Wednesday, August 08, 2007

If you've ever had to get something dry-cleaned, you know that it can cost a king's ransom. Why the high price tag? It all has to do with viscosity. Water has a viscosity of 14.7 bars, while air's viscosity is a mere 1.3 bars. This means that a washing machine which cleans with air must generate currents that are about 11 times as fast as a washing machine using water. A standard household washing machine moves water between 8 and 12 mph. So a dry cleaning machine must create winds between 90 and 135 mph. Folks, we're talking jet engine speeds.

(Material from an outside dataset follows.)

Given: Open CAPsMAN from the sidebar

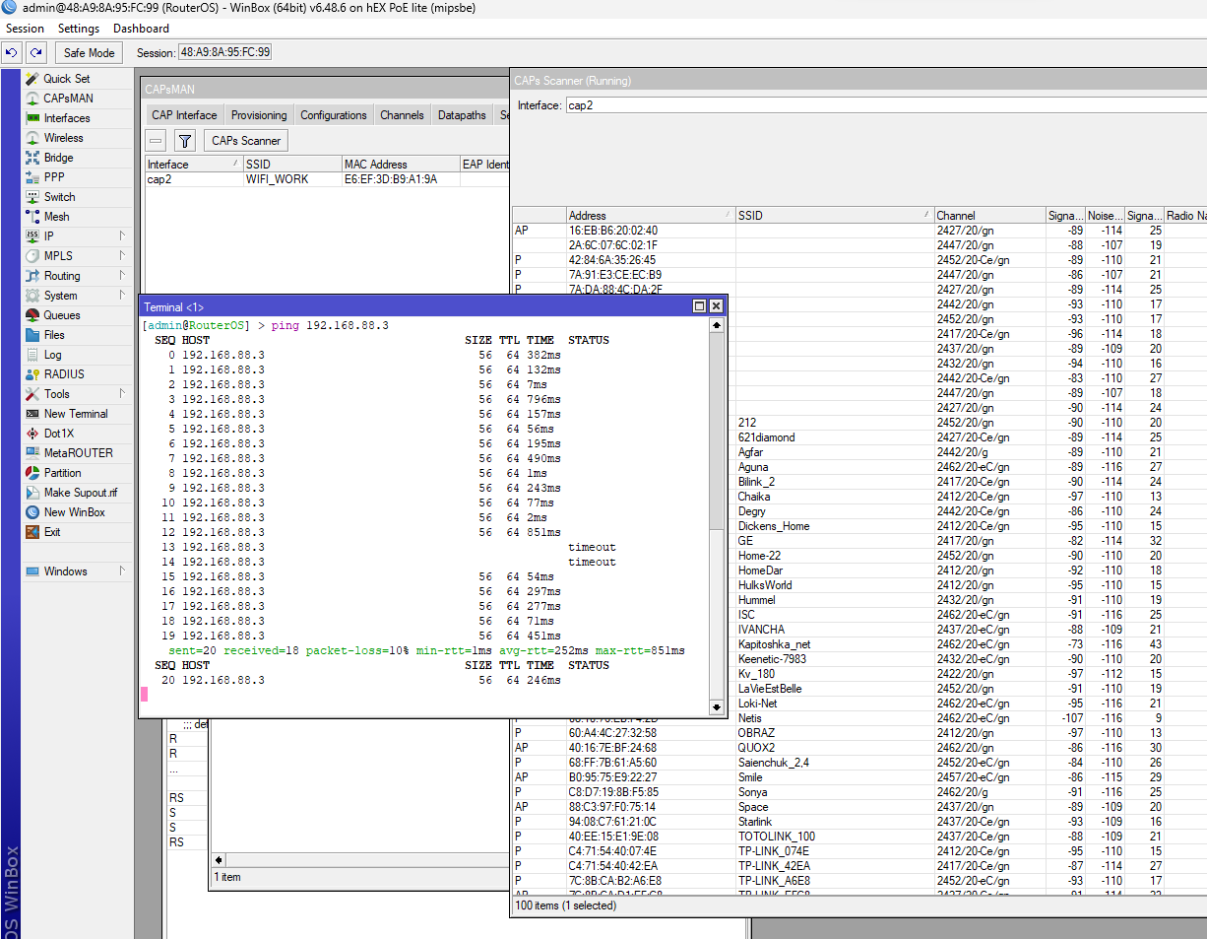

In fact, the first dry cleaning machines (they were known then as AeroCleansing Machines or ACMs), were jet engines. Near the end of WWII, the Japanese Navy introduced a revolutionary new aircraft - the Nakajima Kikka J9Y - which, for the first time in history, propelled itself with a constant jet of air rather than a conventional propeller. The J9Y could travel 3 times as fast as other planes at the time, and might have been a trump card for the Japanese had they not squandered nearly all of their skilled pilots on kamikaze missions.

After the war, American forces seized the virtually unused fleet of J9Y's and started a program to train American pilots to fly them. There was one fatal wrench in the works, however. The Japanese built their aircraft to use standard Japanese controls, so that turning right made the jet bank left and vice versa. Anyone who has tried to drive in Japan or play a Japanese arcade game can imagine that it was practically impossible for the American pilots to master the new control system before careening into the ground. After 10 botched attempts, the Navy put the kibosh on the program, leaving the U.S. government with nearly 300 unusable super-planes.

The fleet of J9Y's sat in a hangar in Arkansas for 12 years before Navy mechanic Eli Lavare, while working on an American jet, accidentally stepped too close to the jet intake and was sucked through the engine. When Lavare picked himself up, almost 100 feet from the plane he was working on, he noticed that his uniform, previously covered in grease and grime, was now completely spotless. He showed this to his supervisor, who immediately thought of the unused J9Y's.

Within a few years, the Navy had converted nearly all of the J9Y engines into ACMs which were used at first to clean uniforms. Since each machine was worth about $800 million in today's money, no small business could afford an ACM, so civilian dry cleaning didn't become a reality until 1954, when Maytag Corporation purchased several ACM's from the US Navy. Maytag rented time on these washers to other businesses. Many schools and corporations began using them for their uniforms, and small dry cleaning businesses started popping up all over the place. Of course, since the clothes had to be sent by mail to the nearest Maytag Cleaning Center, it might take several weeks for customers to get them back.

The modern dry cleaning machine was first introduced in 1973 by Ford Motor Co. By using a nautilus shape, Ford was able to get the air whipping at the breakneck speeds necessary for dry cleaning in a machine the size of a small car. Today, these machines still cost almost 300 grand, and in the end, it's the customer who foots the bill.